(Recorded data)
BEGIN

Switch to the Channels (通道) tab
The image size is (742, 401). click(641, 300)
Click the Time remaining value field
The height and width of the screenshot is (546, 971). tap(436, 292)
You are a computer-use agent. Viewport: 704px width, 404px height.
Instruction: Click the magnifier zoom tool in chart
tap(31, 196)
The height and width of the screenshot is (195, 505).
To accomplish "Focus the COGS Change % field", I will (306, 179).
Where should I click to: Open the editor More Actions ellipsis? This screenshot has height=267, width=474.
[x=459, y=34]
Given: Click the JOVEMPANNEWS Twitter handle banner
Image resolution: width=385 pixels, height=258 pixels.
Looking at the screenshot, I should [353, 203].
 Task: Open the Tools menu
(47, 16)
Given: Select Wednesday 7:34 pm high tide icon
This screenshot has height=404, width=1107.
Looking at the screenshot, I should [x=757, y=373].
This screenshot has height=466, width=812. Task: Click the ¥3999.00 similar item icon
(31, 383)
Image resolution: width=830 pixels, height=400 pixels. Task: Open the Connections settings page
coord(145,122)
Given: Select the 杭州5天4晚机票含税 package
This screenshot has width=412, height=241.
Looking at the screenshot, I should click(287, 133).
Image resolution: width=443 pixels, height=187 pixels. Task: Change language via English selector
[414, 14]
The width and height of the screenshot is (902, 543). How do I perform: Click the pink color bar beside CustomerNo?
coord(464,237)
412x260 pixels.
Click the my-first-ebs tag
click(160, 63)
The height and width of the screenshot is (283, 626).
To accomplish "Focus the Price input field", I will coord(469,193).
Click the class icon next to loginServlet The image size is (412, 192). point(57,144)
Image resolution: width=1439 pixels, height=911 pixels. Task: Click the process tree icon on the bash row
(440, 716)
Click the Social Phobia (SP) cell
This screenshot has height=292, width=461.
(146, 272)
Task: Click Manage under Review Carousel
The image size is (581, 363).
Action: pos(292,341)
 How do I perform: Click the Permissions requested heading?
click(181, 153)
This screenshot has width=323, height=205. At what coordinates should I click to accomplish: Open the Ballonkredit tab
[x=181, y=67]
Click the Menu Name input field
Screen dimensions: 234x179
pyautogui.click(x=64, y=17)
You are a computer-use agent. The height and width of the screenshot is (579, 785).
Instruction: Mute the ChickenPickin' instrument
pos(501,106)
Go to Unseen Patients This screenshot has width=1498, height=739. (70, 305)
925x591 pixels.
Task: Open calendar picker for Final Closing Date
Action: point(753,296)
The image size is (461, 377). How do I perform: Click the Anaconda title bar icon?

END

▸ ASSIGNMENT
Set aside each line above that includes the string "input" and report it.

▸ ANSWER TO THE PROBLEM
To accomplish "Focus the Price input field", I will coord(469,193).
Click the Menu Name input field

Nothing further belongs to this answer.